### EXERCISE TASK
Revise the listing from the line with "Task: Click Bearbeiten for the first address" to the line with "pos(580,560)", replacing "Bearbeiten" with "Edit" and keeping everything else the same.

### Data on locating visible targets
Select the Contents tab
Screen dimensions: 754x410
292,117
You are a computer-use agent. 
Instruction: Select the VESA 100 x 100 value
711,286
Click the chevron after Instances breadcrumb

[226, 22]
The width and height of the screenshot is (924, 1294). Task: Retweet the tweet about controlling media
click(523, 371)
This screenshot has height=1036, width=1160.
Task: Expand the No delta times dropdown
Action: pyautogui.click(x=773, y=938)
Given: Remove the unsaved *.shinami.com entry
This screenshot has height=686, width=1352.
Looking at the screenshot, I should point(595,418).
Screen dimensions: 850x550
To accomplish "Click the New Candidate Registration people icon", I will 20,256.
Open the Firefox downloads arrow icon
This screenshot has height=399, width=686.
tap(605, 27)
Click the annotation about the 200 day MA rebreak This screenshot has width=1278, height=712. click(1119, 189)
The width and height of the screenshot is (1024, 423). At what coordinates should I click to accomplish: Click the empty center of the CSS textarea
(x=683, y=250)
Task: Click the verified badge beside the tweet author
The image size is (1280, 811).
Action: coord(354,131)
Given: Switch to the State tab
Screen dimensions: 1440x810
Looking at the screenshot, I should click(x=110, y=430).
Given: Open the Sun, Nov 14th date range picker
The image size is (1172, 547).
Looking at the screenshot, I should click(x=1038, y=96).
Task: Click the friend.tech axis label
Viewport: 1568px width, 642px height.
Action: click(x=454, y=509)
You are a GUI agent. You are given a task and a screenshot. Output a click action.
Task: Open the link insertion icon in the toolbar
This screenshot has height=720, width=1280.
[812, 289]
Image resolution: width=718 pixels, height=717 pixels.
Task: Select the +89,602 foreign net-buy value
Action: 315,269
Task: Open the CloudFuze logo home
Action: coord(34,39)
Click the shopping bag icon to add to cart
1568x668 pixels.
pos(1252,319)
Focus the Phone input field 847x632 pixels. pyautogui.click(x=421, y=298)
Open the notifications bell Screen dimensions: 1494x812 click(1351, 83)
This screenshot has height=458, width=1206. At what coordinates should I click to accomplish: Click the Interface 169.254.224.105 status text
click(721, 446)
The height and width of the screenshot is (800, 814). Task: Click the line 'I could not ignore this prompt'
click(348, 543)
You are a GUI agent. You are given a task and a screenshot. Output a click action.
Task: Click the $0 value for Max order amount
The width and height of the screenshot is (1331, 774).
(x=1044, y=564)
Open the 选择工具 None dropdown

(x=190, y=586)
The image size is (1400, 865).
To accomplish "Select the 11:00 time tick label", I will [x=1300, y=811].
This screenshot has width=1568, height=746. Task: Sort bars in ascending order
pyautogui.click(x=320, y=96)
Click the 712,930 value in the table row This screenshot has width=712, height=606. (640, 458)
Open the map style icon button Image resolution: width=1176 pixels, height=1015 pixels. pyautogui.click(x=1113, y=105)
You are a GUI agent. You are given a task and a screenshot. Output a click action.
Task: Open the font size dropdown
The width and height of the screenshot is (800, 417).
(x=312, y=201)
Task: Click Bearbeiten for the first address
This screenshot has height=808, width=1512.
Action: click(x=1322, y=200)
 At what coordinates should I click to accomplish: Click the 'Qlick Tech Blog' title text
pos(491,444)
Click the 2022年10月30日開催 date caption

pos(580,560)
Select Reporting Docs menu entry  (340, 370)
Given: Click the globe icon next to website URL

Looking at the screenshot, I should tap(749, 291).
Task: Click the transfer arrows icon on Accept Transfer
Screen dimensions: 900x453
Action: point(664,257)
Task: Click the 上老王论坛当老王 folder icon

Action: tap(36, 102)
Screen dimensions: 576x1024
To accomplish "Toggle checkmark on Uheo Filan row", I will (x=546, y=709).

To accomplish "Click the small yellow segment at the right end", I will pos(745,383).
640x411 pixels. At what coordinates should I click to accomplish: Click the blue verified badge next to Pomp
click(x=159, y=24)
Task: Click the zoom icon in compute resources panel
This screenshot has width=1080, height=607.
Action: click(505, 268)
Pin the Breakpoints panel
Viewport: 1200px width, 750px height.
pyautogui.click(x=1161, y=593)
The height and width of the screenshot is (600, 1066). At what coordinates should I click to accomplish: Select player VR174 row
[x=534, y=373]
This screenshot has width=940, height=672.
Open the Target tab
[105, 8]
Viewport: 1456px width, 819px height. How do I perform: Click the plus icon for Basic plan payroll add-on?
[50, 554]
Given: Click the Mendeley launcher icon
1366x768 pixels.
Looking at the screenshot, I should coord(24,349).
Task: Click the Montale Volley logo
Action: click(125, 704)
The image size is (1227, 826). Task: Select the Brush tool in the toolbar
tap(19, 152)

### RESPONSE TO THE EXERCISE
Task: Click Edit for the first address
This screenshot has height=808, width=1512.
Action: click(x=1322, y=200)
 At what coordinates should I click to accomplish: Click the 'Qlick Tech Blog' title text
pos(491,444)
Click the 2022年10月30日開催 date caption

pos(580,560)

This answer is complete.